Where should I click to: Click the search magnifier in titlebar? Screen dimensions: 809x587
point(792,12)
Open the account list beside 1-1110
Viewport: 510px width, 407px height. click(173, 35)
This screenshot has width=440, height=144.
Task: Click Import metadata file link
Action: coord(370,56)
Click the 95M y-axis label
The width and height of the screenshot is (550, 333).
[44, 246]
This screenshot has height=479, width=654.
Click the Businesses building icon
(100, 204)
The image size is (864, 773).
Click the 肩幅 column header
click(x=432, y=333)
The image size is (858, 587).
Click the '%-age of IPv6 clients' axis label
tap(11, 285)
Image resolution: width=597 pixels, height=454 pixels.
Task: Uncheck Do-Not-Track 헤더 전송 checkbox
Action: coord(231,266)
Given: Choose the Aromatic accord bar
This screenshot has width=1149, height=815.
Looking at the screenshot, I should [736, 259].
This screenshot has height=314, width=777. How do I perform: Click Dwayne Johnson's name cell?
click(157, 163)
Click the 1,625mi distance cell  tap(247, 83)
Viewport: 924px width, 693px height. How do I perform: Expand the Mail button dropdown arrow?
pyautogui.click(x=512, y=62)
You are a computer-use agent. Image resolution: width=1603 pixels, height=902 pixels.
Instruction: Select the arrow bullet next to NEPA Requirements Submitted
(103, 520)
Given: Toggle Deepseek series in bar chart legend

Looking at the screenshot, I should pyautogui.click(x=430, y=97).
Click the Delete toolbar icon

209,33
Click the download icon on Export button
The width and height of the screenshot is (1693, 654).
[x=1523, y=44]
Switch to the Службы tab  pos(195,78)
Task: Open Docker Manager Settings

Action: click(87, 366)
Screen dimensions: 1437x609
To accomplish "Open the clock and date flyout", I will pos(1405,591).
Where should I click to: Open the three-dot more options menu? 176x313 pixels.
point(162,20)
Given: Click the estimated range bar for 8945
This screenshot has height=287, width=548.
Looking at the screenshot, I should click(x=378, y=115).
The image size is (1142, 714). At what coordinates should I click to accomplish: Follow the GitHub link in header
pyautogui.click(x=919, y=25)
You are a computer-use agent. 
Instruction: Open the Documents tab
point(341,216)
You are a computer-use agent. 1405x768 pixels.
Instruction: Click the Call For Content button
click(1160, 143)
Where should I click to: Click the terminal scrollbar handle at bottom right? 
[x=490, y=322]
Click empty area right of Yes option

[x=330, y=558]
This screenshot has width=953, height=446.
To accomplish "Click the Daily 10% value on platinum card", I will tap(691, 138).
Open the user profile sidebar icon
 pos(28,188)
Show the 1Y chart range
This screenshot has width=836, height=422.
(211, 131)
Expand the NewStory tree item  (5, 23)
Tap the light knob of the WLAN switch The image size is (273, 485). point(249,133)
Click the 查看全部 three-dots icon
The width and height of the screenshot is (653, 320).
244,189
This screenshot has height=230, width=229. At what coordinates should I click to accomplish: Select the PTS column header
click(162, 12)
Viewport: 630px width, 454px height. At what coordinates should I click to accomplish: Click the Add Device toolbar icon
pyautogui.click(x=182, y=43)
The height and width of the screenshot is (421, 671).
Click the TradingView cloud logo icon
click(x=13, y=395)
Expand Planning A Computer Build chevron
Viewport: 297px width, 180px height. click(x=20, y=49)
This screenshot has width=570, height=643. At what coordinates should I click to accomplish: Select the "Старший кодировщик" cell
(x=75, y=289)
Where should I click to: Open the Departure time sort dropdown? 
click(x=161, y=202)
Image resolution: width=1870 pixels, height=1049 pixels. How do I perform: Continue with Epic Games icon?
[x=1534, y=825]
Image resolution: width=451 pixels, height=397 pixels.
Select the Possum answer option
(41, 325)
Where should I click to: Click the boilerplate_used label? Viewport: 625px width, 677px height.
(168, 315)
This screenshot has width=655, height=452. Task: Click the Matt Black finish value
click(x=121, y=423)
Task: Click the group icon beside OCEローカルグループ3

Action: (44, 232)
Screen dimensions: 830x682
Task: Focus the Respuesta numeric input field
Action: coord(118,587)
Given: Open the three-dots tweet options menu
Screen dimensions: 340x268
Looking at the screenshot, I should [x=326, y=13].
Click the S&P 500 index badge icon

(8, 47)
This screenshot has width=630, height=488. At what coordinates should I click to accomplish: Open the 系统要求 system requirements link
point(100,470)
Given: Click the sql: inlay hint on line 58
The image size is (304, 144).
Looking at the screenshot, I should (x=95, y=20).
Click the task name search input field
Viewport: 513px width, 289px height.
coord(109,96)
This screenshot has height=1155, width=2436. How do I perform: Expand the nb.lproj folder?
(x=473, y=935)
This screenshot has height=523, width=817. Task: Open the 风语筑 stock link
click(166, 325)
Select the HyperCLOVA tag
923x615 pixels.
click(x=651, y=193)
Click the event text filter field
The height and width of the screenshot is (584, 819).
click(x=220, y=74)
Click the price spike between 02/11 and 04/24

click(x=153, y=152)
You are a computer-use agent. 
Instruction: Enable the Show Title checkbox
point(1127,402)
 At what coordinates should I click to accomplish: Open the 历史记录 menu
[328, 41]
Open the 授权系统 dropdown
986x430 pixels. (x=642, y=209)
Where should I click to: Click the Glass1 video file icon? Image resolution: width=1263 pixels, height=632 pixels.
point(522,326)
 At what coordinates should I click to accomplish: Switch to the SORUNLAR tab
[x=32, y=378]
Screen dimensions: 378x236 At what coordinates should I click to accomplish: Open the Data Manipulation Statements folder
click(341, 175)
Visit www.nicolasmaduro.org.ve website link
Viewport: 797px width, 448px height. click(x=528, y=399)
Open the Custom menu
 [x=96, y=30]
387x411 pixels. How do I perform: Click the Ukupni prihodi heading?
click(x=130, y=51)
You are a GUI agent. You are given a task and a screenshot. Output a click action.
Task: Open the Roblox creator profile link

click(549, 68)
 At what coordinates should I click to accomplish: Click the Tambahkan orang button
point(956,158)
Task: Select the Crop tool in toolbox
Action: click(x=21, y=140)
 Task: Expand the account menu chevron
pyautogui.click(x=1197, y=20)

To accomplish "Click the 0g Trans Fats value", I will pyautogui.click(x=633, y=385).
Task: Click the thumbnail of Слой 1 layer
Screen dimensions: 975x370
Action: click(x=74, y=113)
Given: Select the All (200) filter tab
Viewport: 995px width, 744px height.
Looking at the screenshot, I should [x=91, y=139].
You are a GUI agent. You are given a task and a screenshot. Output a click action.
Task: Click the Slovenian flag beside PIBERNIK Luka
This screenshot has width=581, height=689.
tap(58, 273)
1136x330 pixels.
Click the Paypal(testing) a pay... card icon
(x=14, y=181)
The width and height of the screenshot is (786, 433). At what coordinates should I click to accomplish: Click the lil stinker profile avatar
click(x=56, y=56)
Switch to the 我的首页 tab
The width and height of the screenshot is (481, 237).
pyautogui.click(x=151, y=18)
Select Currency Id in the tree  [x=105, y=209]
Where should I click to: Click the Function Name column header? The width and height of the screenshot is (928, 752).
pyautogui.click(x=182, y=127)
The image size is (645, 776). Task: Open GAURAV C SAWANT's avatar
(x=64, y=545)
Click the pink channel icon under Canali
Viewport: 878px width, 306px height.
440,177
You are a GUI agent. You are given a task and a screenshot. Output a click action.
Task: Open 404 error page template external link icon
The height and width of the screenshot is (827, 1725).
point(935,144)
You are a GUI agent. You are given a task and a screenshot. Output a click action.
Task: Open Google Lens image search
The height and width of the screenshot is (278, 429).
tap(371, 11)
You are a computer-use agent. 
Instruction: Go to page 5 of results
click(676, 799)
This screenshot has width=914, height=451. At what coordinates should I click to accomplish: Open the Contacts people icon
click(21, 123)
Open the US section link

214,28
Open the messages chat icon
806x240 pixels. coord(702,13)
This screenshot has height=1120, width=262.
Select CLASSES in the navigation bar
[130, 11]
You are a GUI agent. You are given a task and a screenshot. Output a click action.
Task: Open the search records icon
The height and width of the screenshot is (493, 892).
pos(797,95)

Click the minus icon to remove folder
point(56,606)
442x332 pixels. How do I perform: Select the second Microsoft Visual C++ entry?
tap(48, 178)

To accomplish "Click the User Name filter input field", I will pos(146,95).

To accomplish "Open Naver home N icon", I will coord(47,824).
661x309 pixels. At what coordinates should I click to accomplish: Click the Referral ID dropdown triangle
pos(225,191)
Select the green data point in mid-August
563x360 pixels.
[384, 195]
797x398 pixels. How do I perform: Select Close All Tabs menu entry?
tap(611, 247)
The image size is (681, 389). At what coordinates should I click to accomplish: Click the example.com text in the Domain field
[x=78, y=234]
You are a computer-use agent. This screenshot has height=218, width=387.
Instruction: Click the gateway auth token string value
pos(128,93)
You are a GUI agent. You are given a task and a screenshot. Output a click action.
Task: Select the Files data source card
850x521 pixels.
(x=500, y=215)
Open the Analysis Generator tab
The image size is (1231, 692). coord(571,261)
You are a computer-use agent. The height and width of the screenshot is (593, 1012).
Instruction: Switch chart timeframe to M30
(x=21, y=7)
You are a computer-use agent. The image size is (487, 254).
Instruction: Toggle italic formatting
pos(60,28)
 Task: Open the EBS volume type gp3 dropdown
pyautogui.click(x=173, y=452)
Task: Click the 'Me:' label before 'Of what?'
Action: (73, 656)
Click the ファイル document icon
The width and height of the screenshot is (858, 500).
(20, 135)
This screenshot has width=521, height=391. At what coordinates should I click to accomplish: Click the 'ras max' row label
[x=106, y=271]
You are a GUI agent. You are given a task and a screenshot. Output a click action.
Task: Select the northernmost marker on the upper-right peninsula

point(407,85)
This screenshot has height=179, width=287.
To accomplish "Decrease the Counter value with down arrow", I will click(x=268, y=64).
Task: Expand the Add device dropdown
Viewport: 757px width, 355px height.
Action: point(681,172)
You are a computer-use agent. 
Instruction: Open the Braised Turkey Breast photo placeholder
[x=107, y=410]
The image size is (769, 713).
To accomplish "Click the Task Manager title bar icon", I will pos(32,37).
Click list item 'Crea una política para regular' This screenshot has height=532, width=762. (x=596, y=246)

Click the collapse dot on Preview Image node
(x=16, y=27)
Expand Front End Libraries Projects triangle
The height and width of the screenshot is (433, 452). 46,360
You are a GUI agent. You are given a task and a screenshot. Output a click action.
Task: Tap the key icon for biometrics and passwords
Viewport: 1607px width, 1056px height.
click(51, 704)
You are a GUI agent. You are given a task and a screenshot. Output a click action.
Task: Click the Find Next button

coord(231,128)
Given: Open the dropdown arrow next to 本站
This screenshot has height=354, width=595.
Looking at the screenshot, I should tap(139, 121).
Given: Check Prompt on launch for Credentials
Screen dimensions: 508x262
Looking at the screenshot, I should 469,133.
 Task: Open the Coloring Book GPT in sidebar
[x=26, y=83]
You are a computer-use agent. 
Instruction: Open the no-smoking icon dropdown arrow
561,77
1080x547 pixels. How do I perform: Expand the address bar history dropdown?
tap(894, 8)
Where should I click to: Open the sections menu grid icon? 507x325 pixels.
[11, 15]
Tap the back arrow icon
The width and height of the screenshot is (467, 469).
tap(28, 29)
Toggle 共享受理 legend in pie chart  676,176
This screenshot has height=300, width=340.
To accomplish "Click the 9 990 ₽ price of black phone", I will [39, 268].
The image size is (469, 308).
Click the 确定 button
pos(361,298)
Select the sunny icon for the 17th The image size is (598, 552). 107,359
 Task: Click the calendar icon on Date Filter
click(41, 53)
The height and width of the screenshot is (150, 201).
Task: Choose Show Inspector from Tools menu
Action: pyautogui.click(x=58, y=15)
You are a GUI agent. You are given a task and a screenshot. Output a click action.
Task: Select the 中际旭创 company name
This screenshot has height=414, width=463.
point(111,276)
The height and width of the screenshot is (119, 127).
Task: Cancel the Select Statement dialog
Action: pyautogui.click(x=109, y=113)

What to produce: Set down the lines of the listing above verbatim, first line through the line containing "The image size is (858, 587).", inclusive; add no other lines.

Finished task:
Where should I click to: Click the search magnifier in titlebar? Screen dimensions: 809x587
point(792,12)
Open the account list beside 1-1110
Viewport: 510px width, 407px height. click(173, 35)
This screenshot has width=440, height=144.
Task: Click Import metadata file link
Action: coord(370,56)
Click the 95M y-axis label
The width and height of the screenshot is (550, 333).
[44, 246]
This screenshot has height=479, width=654.
Click the Businesses building icon
(100, 204)
The image size is (864, 773).
Click the 肩幅 column header
click(x=432, y=333)
The image size is (858, 587).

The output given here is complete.